→ 任务目标
接着这篇讲 Hudi 如何清理旧版本文件的文章往下写，从最后一行之后开始。

──────── 文本摘录

详解ApacheHudi如何节约宝贵的存储空间-阿里云开发者社区

1. 介绍

对于旧版本的数据 Hudi需要将其删除以节约宝贵的存储空间， Clean操作有两种策略：KEEP_LATEST_FILE_VERSIONS（保留最新的文件版本）和 KEEP_LATEST_COMMITS（保留最新的提交），不同的策略会有不同的行为， Clean阶段被分为生成 HoodieCleanerPlan和执行 HoodieCleanerPlan，下面分析 Clean的具体实现。

2. 分析

在每次 commit时，会判断是否开启自动 clean来执行 clean操作，或者由用户手动触发 clean操作。

2.1 生成HoodieCleanerPlan

对于在 commit时执行的 clean操作，其核心入口为 HoodieCleanClient#clean，核心代码如下

protected HoodieCleanMetadata clean(String startCleanTime) throws HoodieIOException {
    final HoodieTable<T> table = HoodieTable.getHoodieTable(createMetaClient(true), config, jsc);
  table.getCleanTimeline().filterInflightsAndRequested().getInstants().forEach(hoodieInstant -> {
      // 先处理未完成的clean操作
      runClean(table, hoodieInstant.getTimestamp());
    });
    // 生成cleanerPlan
    Option<HoodieCleanerPlan> cleanerPlanOpt = scheduleClean(startCleanTime);
    if (cleanerPlanOpt.isPresent()) {
      HoodieCleanerPlan cleanerPlan = cleanerPlanOpt.get();
      if ((cleanerPlan.getFilesToBeDeletedPerPartition() != null)

────────────────
──────── 提供的数据

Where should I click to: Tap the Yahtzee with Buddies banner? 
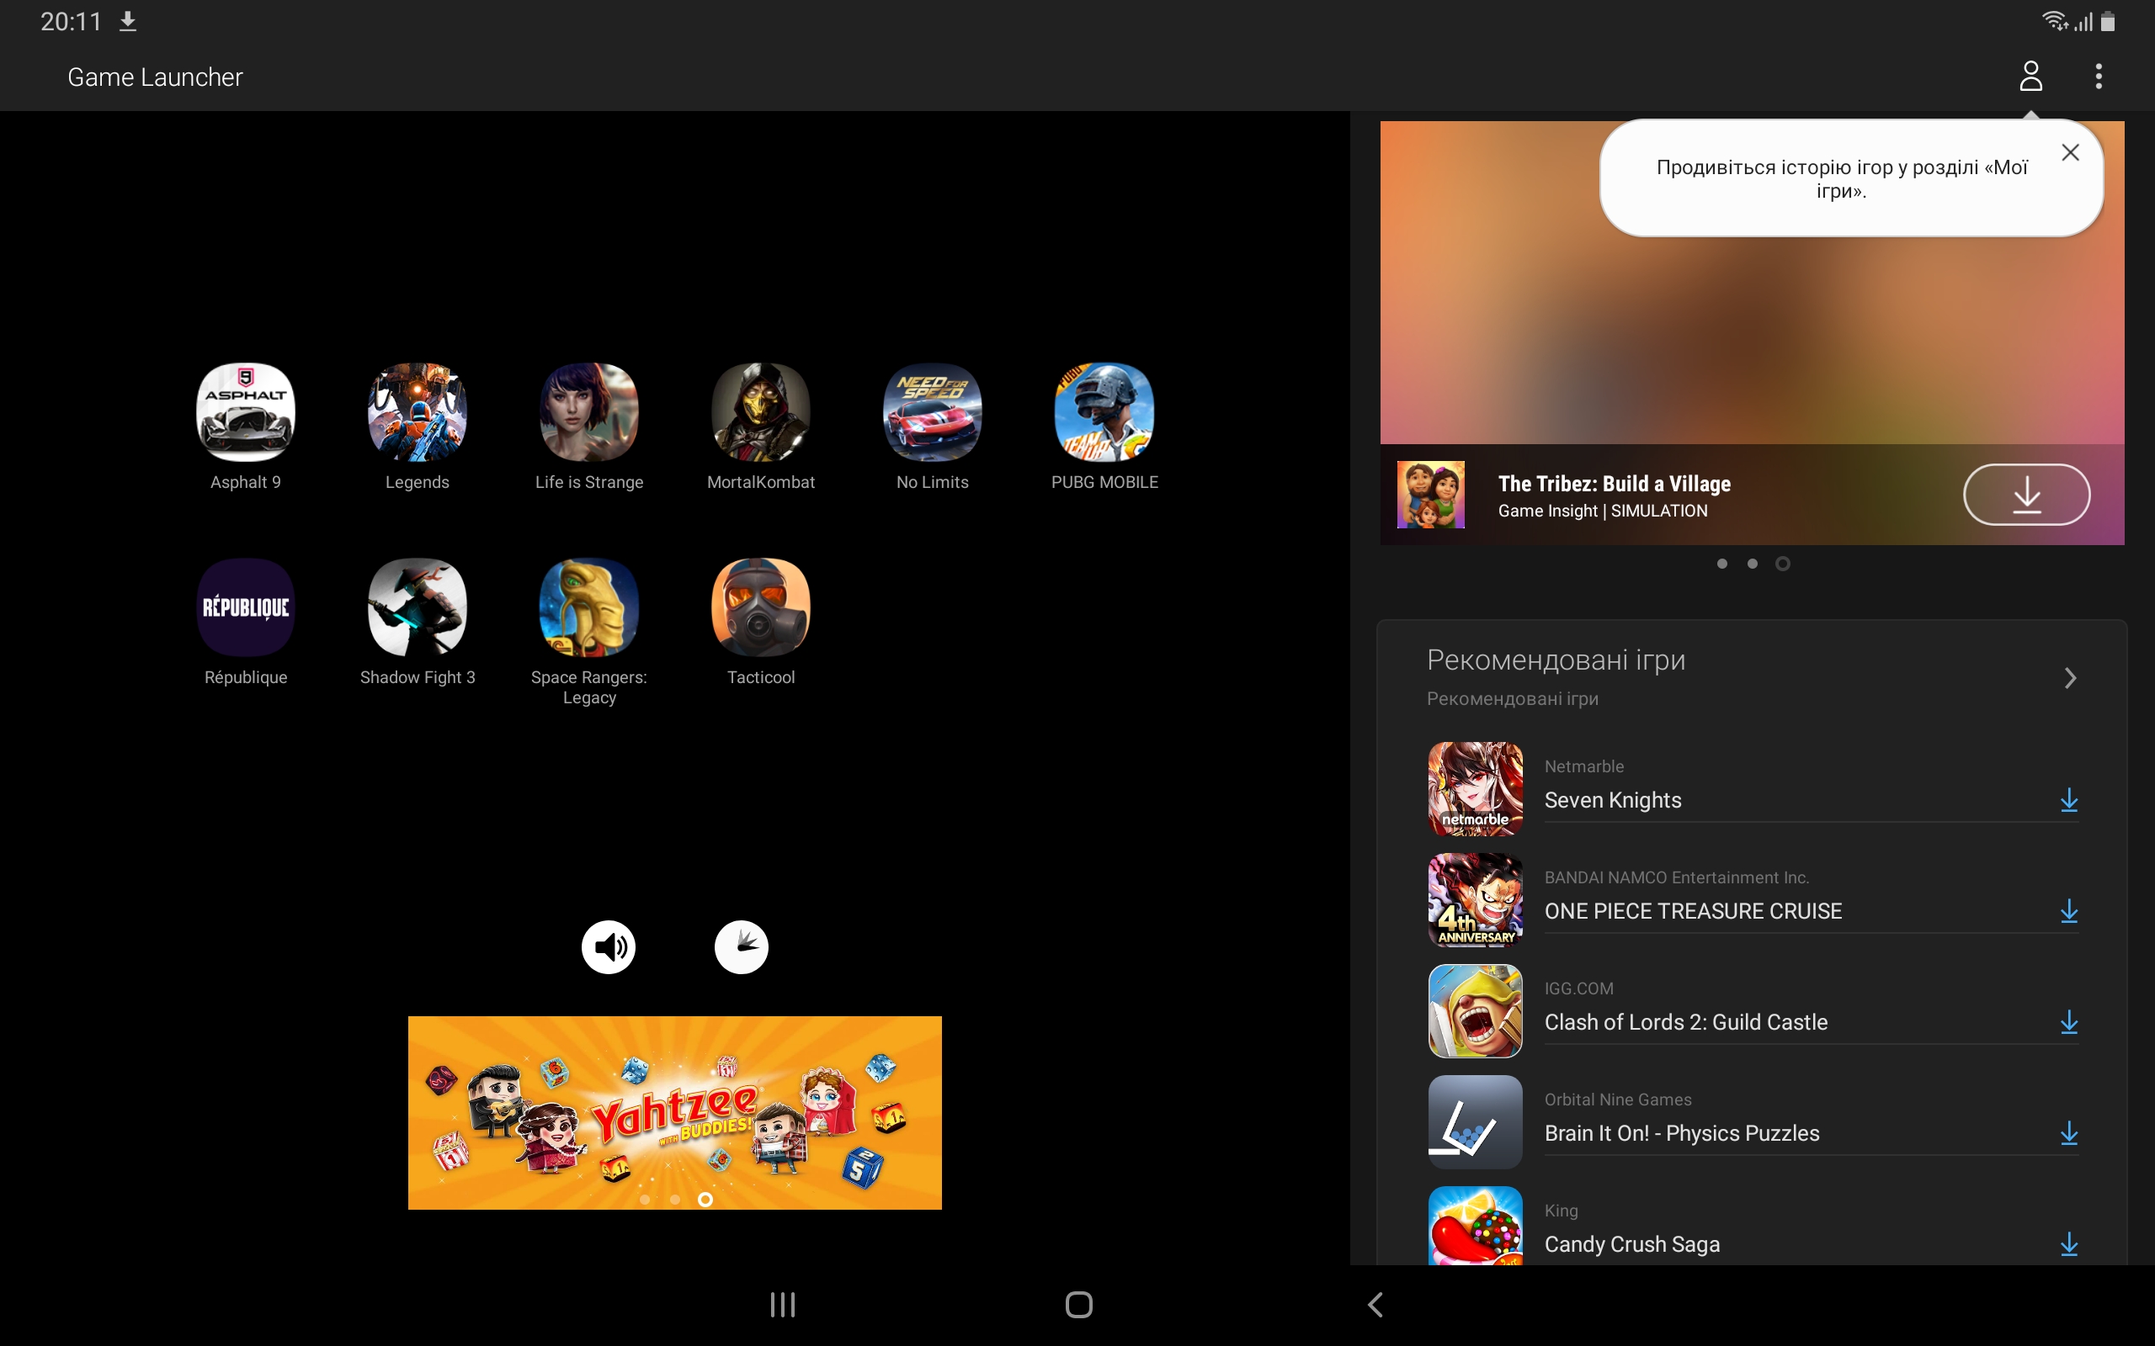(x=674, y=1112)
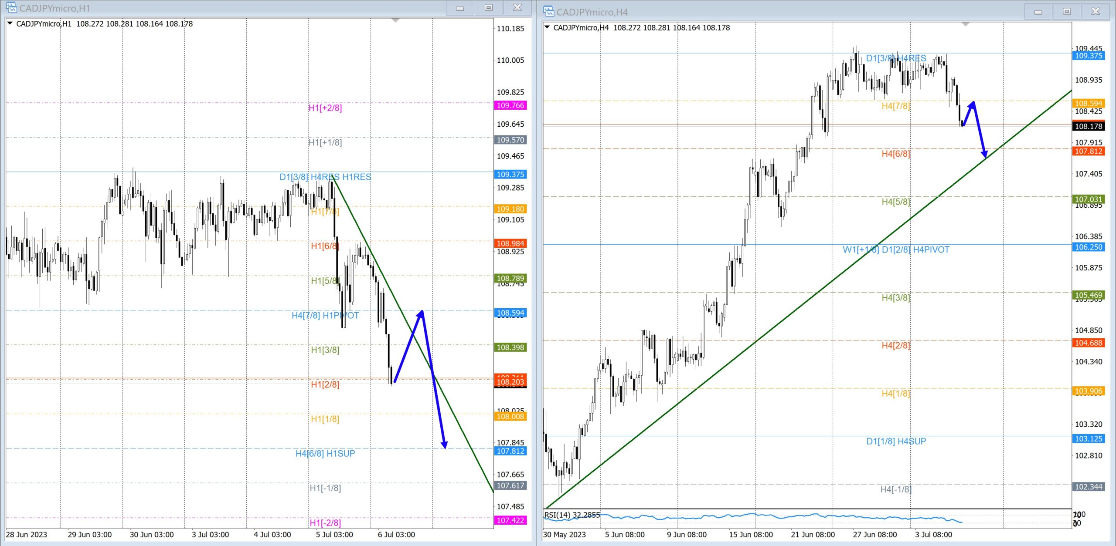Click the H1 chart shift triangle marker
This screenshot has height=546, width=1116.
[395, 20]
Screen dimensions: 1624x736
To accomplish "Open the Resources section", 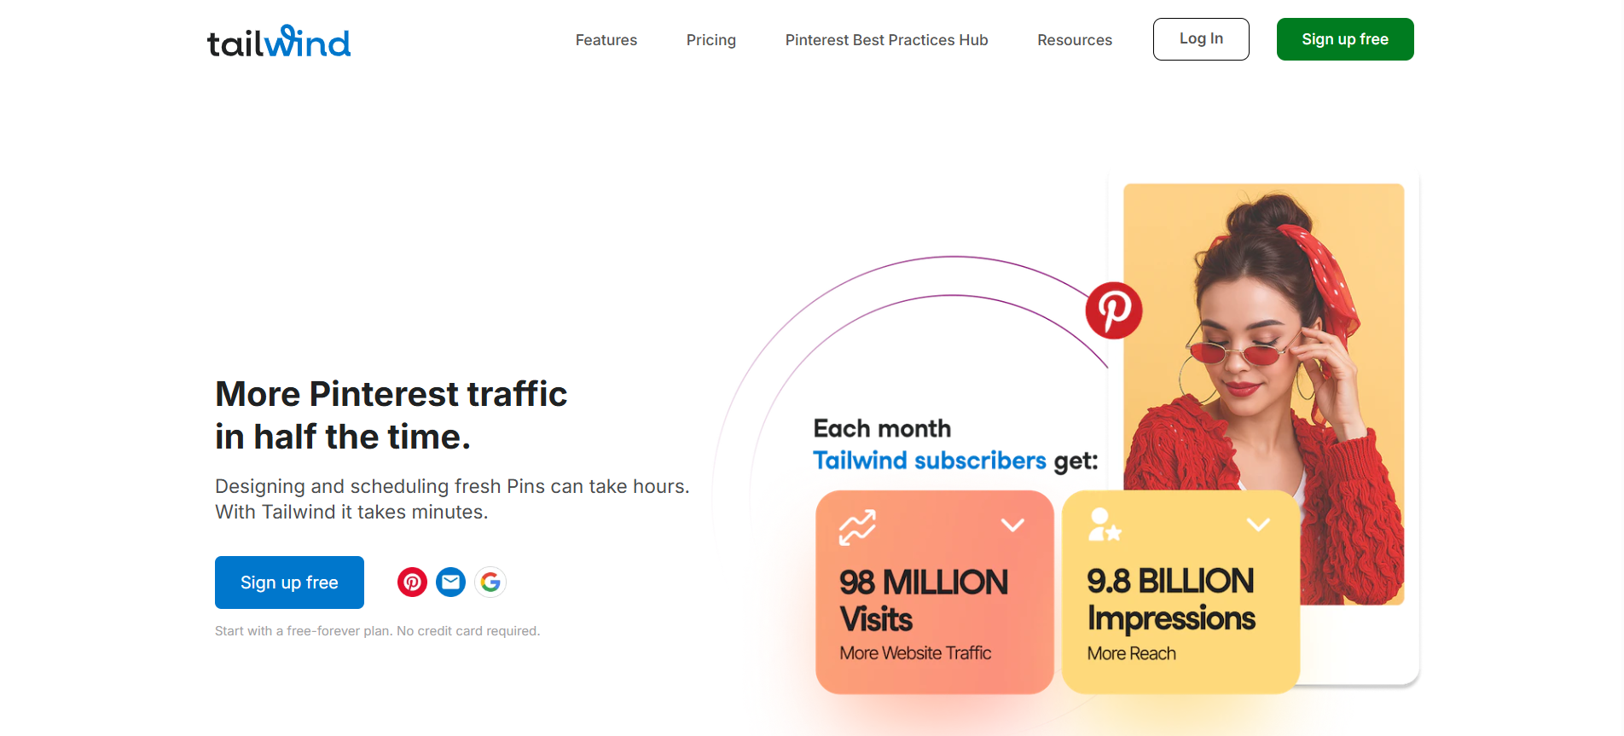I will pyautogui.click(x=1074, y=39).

────────────────

→ 任务结果
          && !cleanerPlan.getFilesToBeDeletedPerPartition().isEmpty()) {
        final HoodieTable<T> hoodieTable = HoodieTable.getHoodieTable(createMetaClient(true), config, jsc);
        // 开始执行clean操作
        return runClean(hoodieTable, startCleanTime);
      }
    }
    return null;
  }

需要先处理未完成的 clean，然后再通过 scheduleClean方法生成 HoodieCleanerPlan，其核心代码如下

protected Option<HoodieCleanerPlan> scheduleClean(String startCleanTime) {
    HoodieTable<T> table = HoodieTable.getHoodieTable(createMetaClient(true), config, jsc);
    // 生成Plan
    HoodieCleanerPlan cleanerPlan = table.scheduleClean(jsc);
    if ((cleanerPlan.getFilesToBeDeletedPerPartition() != null)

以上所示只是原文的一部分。